### Your objective
Skip every picture. Print each line from the one containing "Focus the Название field containing График" through the end of the records below, word for word.

### Entries supplied
____________________

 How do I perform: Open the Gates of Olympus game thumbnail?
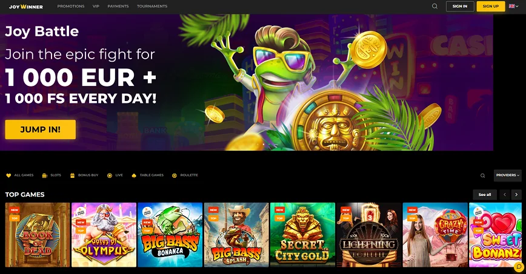pos(104,235)
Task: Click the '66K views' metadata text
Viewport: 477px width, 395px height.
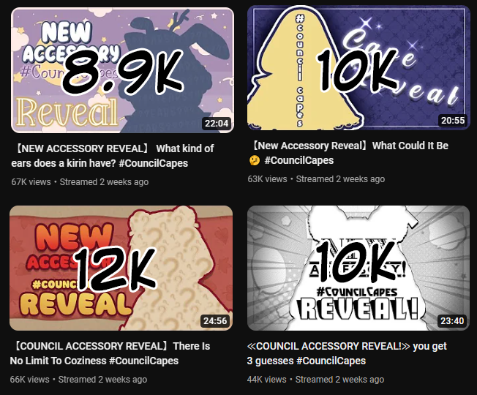Action: pos(29,380)
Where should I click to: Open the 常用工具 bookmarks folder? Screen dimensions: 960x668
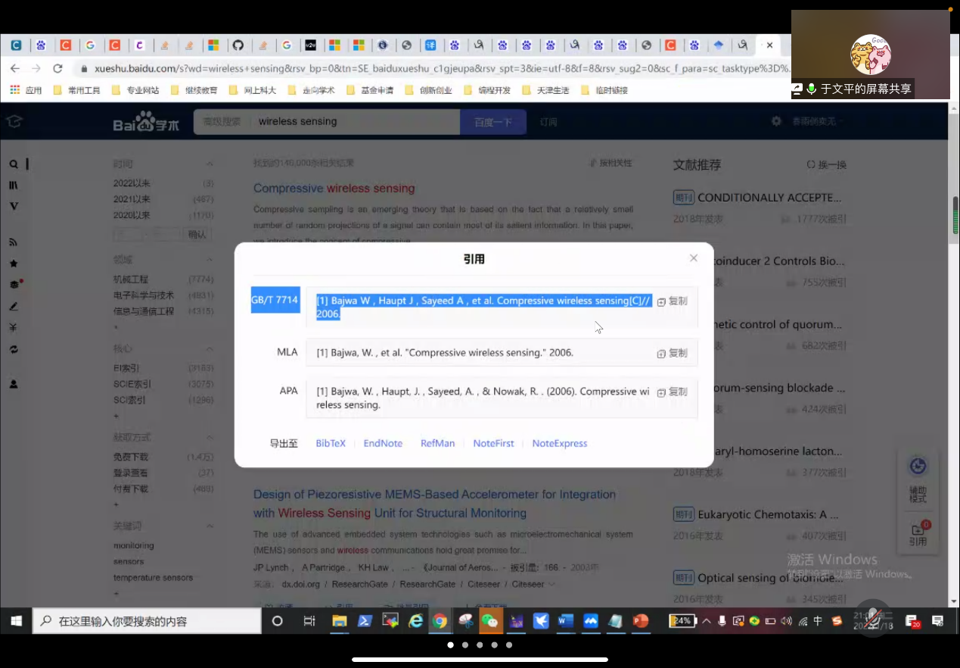click(77, 90)
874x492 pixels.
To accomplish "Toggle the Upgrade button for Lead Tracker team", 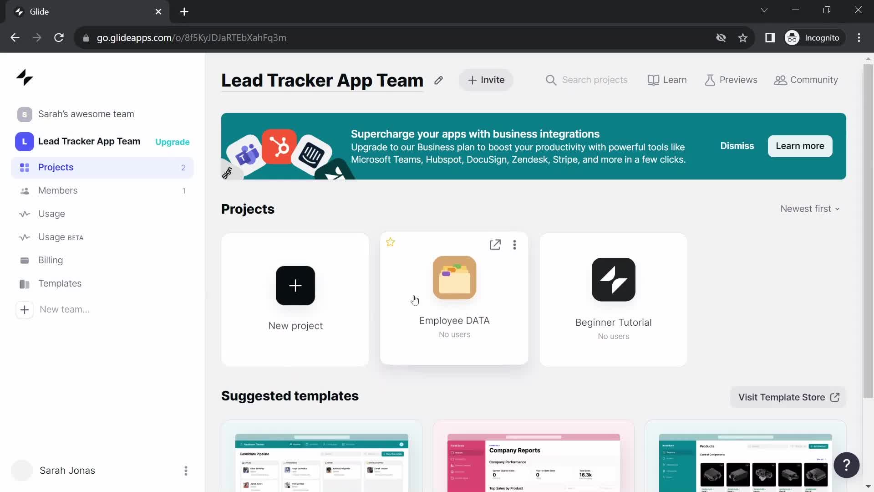I will [x=173, y=141].
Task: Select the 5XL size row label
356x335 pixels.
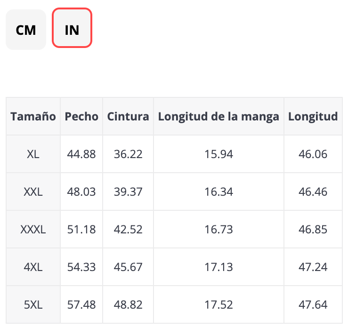Action: coord(33,304)
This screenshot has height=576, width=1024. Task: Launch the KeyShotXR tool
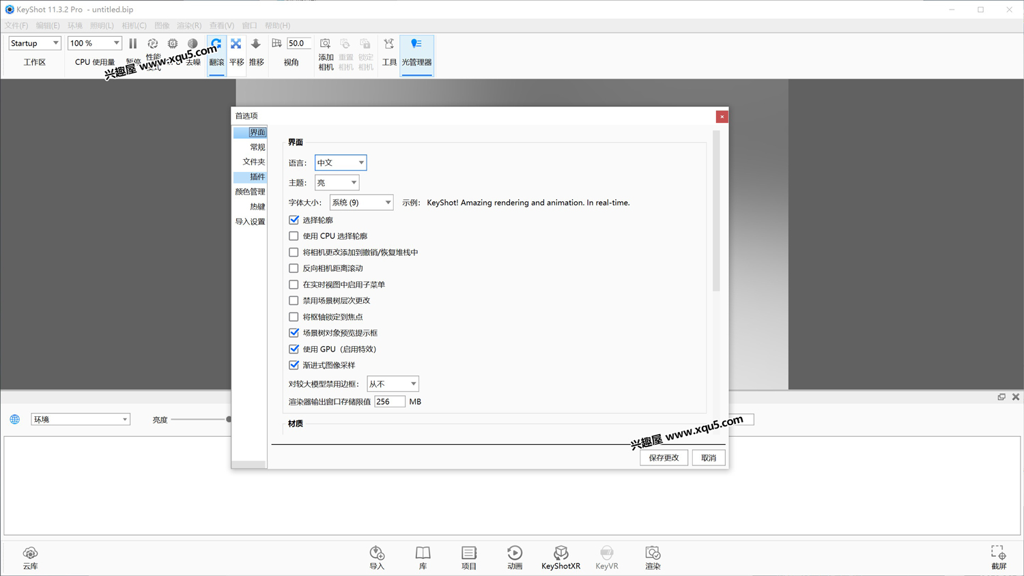[x=560, y=557]
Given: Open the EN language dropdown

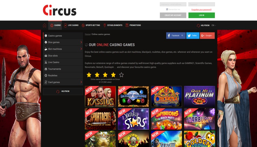Looking at the screenshot, I should tap(214, 25).
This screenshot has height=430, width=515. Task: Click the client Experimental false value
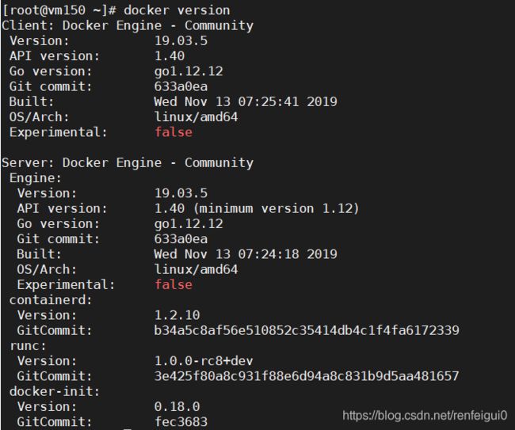click(174, 132)
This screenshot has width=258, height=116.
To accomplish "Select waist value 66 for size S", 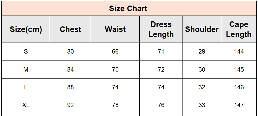I will coord(115,51).

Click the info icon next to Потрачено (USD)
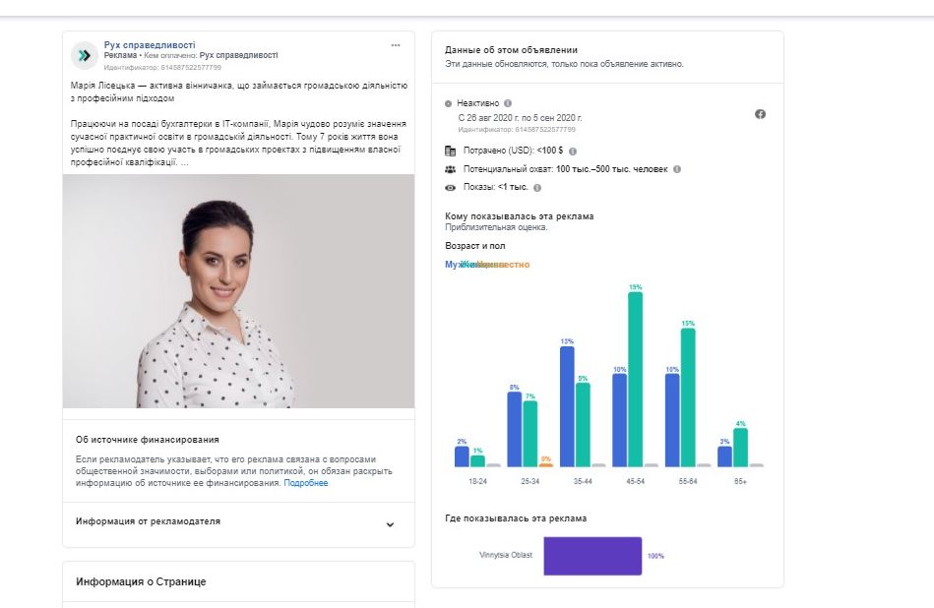pyautogui.click(x=573, y=151)
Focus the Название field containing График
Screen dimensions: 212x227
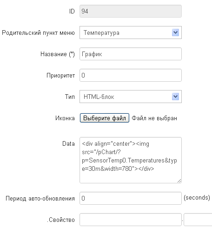pos(131,54)
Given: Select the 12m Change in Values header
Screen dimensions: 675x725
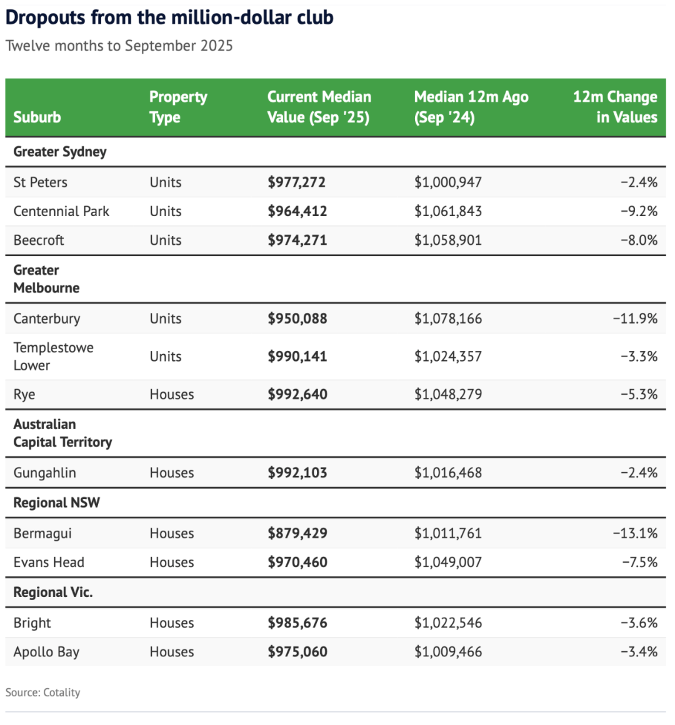Looking at the screenshot, I should pos(615,107).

____________________

### Response for this exercise
Focus the Название field containing График
Screen dimensions: 212x227
pos(131,54)
Given: Select the 12m Change in Values header
Screen dimensions: 675x725
Looking at the screenshot, I should pos(615,107).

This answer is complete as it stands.